== Material shown ==

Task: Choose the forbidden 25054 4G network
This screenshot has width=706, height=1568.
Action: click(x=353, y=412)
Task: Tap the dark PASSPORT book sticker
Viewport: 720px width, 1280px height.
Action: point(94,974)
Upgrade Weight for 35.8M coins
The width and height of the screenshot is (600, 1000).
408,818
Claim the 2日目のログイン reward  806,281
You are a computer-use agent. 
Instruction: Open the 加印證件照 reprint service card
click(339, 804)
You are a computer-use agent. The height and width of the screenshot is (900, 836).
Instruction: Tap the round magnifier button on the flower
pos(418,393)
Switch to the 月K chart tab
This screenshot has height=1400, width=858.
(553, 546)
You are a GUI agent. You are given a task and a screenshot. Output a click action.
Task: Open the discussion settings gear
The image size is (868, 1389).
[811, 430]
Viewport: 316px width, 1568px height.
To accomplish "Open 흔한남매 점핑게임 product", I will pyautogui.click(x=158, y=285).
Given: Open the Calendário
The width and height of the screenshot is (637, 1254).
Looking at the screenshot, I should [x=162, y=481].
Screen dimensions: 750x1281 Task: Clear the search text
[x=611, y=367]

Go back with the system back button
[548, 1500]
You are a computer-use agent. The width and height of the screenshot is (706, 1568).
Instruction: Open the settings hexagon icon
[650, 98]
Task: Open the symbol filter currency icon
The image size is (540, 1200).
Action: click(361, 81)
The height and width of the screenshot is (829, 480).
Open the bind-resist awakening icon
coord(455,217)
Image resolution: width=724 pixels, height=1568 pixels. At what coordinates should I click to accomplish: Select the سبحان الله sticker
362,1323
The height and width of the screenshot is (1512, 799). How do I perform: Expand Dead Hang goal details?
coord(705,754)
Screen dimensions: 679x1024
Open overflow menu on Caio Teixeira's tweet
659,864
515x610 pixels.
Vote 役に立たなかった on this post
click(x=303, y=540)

===

§ Task details: Copy every one of the items above word for word, keeping each line as it appears.

§ Result of the task:
Task: Choose the forbidden 25054 4G network
This screenshot has width=706, height=1568.
Action: click(x=353, y=412)
Task: Tap the dark PASSPORT book sticker
Viewport: 720px width, 1280px height.
Action: point(94,974)
Upgrade Weight for 35.8M coins
The width and height of the screenshot is (600, 1000).
408,818
Claim the 2日目のログイン reward  806,281
You are a computer-use agent. 
Instruction: Open the 加印證件照 reprint service card
click(339, 804)
You are a computer-use agent. The height and width of the screenshot is (900, 836).
Instruction: Tap the round magnifier button on the flower
pos(418,393)
Switch to the 月K chart tab
This screenshot has height=1400, width=858.
(553, 546)
You are a GUI agent. You are given a task and a screenshot. Output a click action.
Task: Open the discussion settings gear
The image size is (868, 1389).
[811, 430]
Viewport: 316px width, 1568px height.
To accomplish "Open 흔한남매 점핑게임 product", I will pyautogui.click(x=158, y=285).
Given: Open the Calendário
The width and height of the screenshot is (637, 1254).
Looking at the screenshot, I should [x=162, y=481].
Screen dimensions: 750x1281 Task: Clear the search text
[x=611, y=367]

Go back with the system back button
[548, 1500]
You are a computer-use agent. The width and height of the screenshot is (706, 1568).
Instruction: Open the settings hexagon icon
[650, 98]
Task: Open the symbol filter currency icon
The image size is (540, 1200).
Action: click(361, 81)
The height and width of the screenshot is (829, 480).
Open the bind-resist awakening icon
coord(455,217)
Image resolution: width=724 pixels, height=1568 pixels. At what coordinates should I click to accomplish: Select the سبحان الله sticker
362,1323
The height and width of the screenshot is (1512, 799). How do I perform: Expand Dead Hang goal details?
coord(705,754)
Screen dimensions: 679x1024
Open overflow menu on Caio Teixeira's tweet
659,864
515x610 pixels.
Vote 役に立たなかった on this post
click(x=303, y=540)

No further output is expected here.